Judi and Lou Laurento, of the Village of Fernandina, watched the 2021 NFL draft as many did, surrounded by family and friends with plenty of food and conversation.
But there were two major differences between the Laurentos’ watch party and most others.
Many hold their gatherings in conjunction with the first round on Thursday night — this party instead was on a Saturday for the draft’s final day.
And most other gatherings don’t have an NFL draft pick sitting in the room.
The Laurentos were there to witness their nephew, running back Jake Funk, get selected in the seventh round by the Los Angeles Rams.
“We had 100 people or so on the Wi-Fi. Jake actually had problems connecting with (the Rams general manager),” Judi said. “His agent called him right before the Rams had that pick and said, ‘Hey I
have Les (Snead) on the phone and he can’t get through to you.’ and Jake’s like ‘Oh my God!’”
Funk eventually got through his connection problems and spoke with the Rams, who picked him 233rd overall.
While getting drafted was a tremendous accomplishment for the Laurentos’ nephew, he faced an uphill climb to make the Rams’ roster as a late draft pick.
In high school, Funk was rated as a three-star recruit by recruiting databases 247 Sports and Scout in addition to being named the 2015 Maryland Gatorade Player of the Year. Judi Laurento said Funk was not recruited by every team as a running back - Wisconsin was one of the teams that wanted him to play linebacker.
Funk eventually committed to the Maryland Terrapins as a running back and saw at least some action in every season there. Unfortunately for Funk, he tore his ACL in back-to-back seasons in 2018 and 2019.
Judi and Lou visited Funk after his surgeries and witnessed first-hand how badly he wanted to get back out on the field.
“He always presented a very humble, quiet determination, and had a high level of perseverance,” Lou said. “That kind of set him apart.”
In 2020, in his final season as a Terrapin, Funk saw his most carries and rushing yards even with a shortened season. In four games, Funk ran 60 times for 516 yards and three touchdowns. He also caught 10 passes for 68 yards and a touchdown.
On top of his athletic accomplishments, Funk was also a three-time academic All-Big Ten member.
The Laurentos said they always attend Funk’s first game at a new level as well as any other big games. They were at his first youth game, his first high school game, his first college game, and they even made the trek to Los Angeles last month to see their nephew in his first NFL preseason game.
One of their favorite moments was when Jake and his brother played together and won the Maryland high school football state championship.
Funk isn’t the only athlete in his family. Funk’s mother, A’Lisa, his father, Jim, his grandparents and his brothers were all collegiate athletes as well.
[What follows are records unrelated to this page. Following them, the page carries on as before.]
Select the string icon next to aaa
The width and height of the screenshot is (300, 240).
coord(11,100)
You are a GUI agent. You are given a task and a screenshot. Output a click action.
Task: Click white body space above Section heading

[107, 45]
With how important athletics are in the family, Judi and Lou wanted to be there as much as they could for everyone, not just Jake. But the connection they have with their nephew is special.
“We come from a very close-knit Funk family. (Jake and his brother) have been in our life forever. We see them quite a bit,” Judi said. “In fact, Jake refers to us as four parents instead of two.”
Funk has even visited his aunt and uncle here in The Villages.
“He thinks it’s paradise here,” Lou said. “He loves the whole nature of how it’s set up with the golf carts and how athletic people are and very active. He was really impressed.”
The road ahead
Seventh-round draft picks are always long shots to make an NFL roster, but as the preseason wound down, Funk felt like he had a good chance to make the Rams’ 53-man group. He flashed with seven carries for 56 yards in the second preseason game and with presumed starting running back Cam Akers lost for the season to injury, Funk seemed to be closing in on an NFL spot.
Rams head coach Sean McVay famously doesn’t play starters in preseason games, and when Funk didn’t play in the final preseason game, according to his aunt, that was a good sign.
On the day the NFL had teams cut their roster down to 53 players, Judi received a call from her brother and sister-in-law to inform her that Jake made the team.
Their nephew who they had seen grow up from diapers to playing football games in the backyard had made it to the NFL.
“It’s pure joy for me,” Judi said. “To watch somebody who is so dedicated and such a good person. He’s just a good guy in every way. Everything he went through, we talk about the darkness before the light. He had a little darkness before the light. So for me, it’s a joy.”